Materialien 1976

Massenentlassungen bei Krauss-Maffei - DKP wirbt für Mitbestimmung!

München, 29.3. (Korrespondentenbericht): Während die Kollegen in einigen Abteilungen 60 und mehr Stunden schuften, arbeiten andere schon seit Anfang des Jahres nur noch drei Tage die Woche. Ab 1977 läuft bei Krauss-Maffei die Produktion des Kampfpanzer ,Leopard II’ an, und dafür wird der Betrieb jetzt ,umstrukturiert’! Bis Ende des Jahres werden zu den über 500 bereits entlassenen Kollegen weitere 800 auf die Straße fliegen, und zwar in erster Linie die ganz Jungen (von 55 ausgelernten Lehrlingen flogen 35!!) und die ganz Alten, die teilweise mehr als 25 Jahre ihre Arbeitskraft an die Kapitalisten von KM verkauft haben (mit 59 Jahren werden sie entlassen, müssen dann ein Jahr stempeln gehen, dann ,vorzeitig’ in Rente, mit entsprechender Rentenminderung – das ist die bewährte Methode der Kapitalisten!). Die verbleibenden Kollegen müssen dann umso mehr und schneller schaffen, um den Bossen des Flickkonzerns die bis 1978 erwartete Umsatzsteigerung um das 1½fache herauszuarbeiten!

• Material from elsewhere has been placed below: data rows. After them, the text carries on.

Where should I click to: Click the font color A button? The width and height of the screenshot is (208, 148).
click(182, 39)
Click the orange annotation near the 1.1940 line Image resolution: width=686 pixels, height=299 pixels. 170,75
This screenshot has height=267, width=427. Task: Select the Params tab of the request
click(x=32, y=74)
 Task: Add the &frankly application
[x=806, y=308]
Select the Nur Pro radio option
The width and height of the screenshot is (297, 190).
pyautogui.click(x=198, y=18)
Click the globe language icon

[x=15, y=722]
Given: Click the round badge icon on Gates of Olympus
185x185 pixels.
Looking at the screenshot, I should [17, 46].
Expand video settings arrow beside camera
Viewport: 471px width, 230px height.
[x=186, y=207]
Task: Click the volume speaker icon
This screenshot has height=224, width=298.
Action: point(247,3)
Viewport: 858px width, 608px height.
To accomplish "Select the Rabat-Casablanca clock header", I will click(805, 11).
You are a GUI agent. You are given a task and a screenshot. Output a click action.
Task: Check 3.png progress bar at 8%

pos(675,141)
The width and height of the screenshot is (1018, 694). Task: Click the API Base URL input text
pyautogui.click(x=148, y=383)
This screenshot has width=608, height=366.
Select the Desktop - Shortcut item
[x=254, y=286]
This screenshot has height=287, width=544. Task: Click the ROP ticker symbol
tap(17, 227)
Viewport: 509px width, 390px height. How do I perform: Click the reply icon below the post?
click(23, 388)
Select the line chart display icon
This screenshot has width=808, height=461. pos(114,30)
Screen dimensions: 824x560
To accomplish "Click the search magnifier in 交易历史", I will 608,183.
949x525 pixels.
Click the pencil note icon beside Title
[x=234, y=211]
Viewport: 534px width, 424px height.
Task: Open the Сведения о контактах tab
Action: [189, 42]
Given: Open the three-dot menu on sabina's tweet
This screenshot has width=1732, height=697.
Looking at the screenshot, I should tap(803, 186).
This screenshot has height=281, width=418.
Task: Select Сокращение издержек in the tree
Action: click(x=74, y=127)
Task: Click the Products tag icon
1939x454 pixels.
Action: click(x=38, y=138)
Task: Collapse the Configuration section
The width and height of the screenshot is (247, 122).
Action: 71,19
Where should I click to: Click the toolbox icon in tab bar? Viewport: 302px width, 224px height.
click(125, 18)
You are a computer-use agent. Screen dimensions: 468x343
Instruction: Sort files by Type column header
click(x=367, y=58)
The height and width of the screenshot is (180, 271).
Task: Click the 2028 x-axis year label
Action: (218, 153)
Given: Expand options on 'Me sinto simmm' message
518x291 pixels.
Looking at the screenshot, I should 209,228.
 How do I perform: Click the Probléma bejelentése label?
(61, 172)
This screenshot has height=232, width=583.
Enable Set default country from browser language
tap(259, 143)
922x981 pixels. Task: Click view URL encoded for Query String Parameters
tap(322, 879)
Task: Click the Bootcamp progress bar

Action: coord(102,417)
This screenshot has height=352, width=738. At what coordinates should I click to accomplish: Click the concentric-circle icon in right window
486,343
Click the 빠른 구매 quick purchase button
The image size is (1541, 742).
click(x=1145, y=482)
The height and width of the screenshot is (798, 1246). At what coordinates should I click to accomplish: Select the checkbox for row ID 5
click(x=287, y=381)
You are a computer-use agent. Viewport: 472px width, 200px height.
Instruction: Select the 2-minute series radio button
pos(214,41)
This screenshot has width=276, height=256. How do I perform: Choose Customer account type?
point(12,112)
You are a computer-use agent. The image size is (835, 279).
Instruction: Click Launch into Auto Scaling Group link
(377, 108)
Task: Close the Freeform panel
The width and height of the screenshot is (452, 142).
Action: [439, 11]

In dieser Situation zeigte die DKP-Betriebsgruppe von KM den Film „Grüße aus Neckarsulm“ (siehe ROTE FAHNE 5/76!). Die Veranstalter wollten den Kollegen von KM (die leider nicht da waren, wir waren nämlich die einzigen Gäste!) zeigen, dass es notwendig und möglich ist, gegen die ,Unternehmerwillkür’, die bei Audi wie bei KM zu den Massenentlassungen geführt haben soll, zu kämpfen.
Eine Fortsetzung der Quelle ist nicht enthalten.